**Task statement**
An exact copy of the data is required; the images should not appear in it.
BEGIN Source data
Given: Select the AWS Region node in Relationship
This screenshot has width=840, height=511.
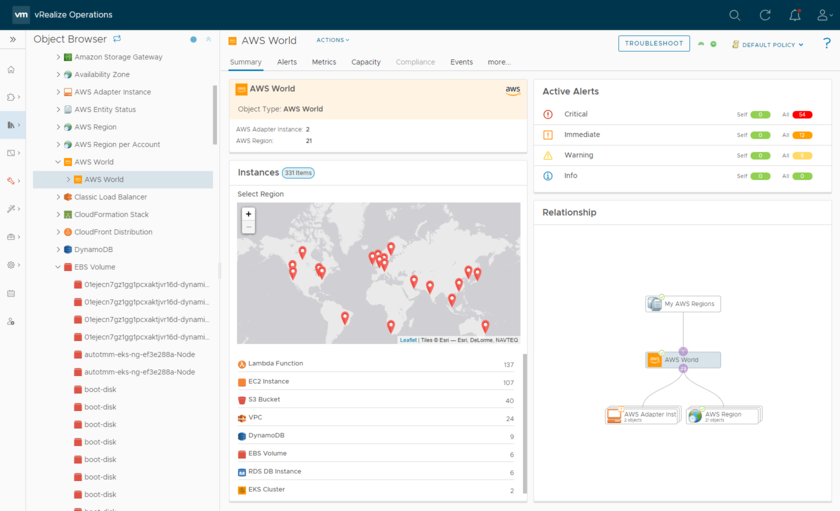Looking at the screenshot, I should pos(723,414).
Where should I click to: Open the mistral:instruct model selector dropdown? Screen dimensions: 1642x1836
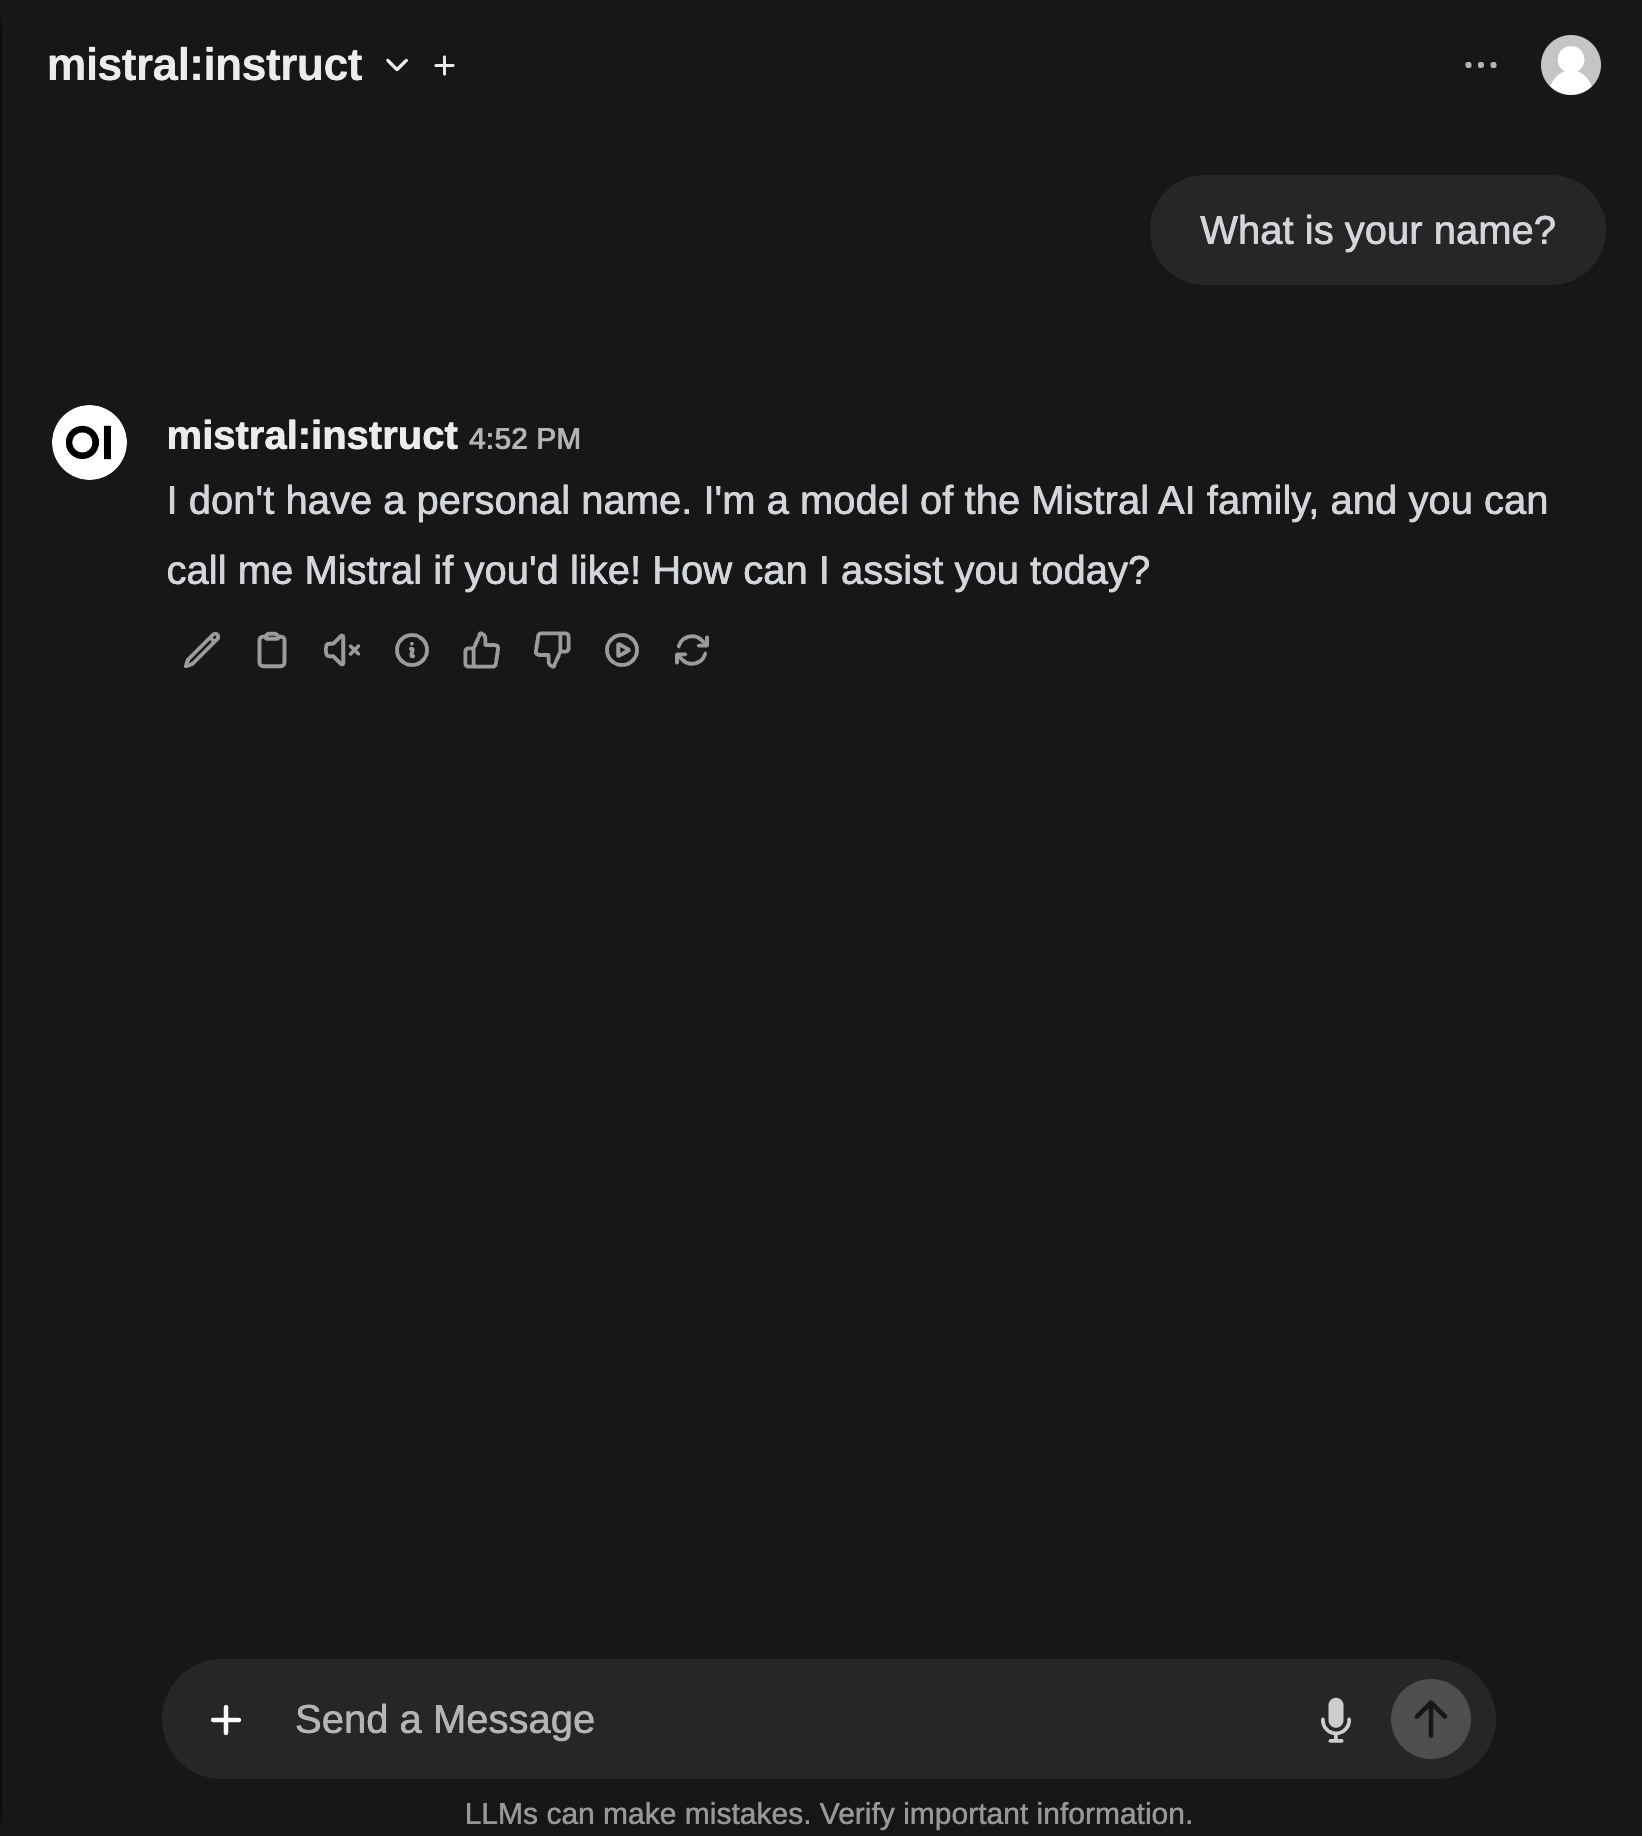point(397,66)
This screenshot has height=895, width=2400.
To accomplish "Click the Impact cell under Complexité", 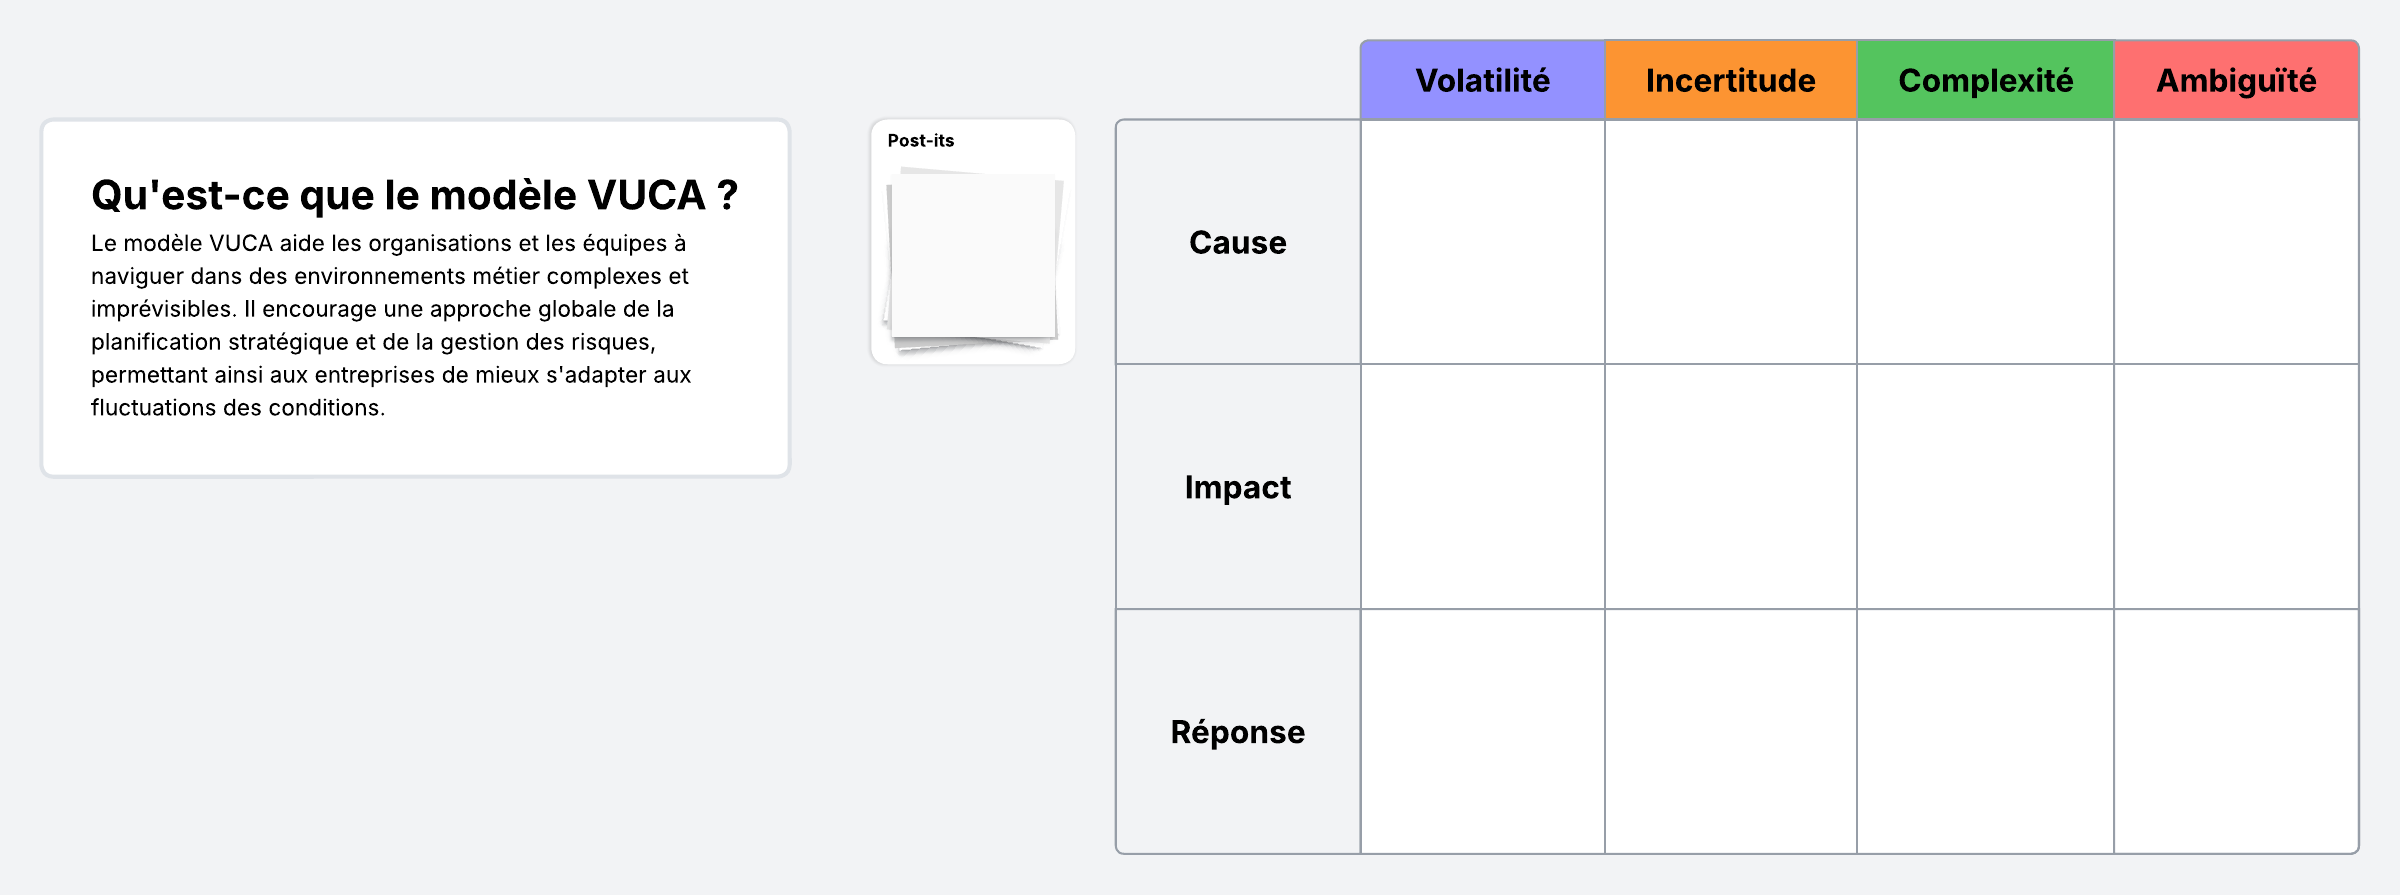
END Source data
**Answer to the exercise**
Given: Select the AWS Region node in Relationship
This screenshot has width=840, height=511.
Looking at the screenshot, I should pos(723,414).
Where should I click to: Open the mistral:instruct model selector dropdown? Screen dimensions: 1642x1836
point(397,66)
This screenshot has height=895, width=2400.
To accomplish "Click the Impact cell under Complexité", 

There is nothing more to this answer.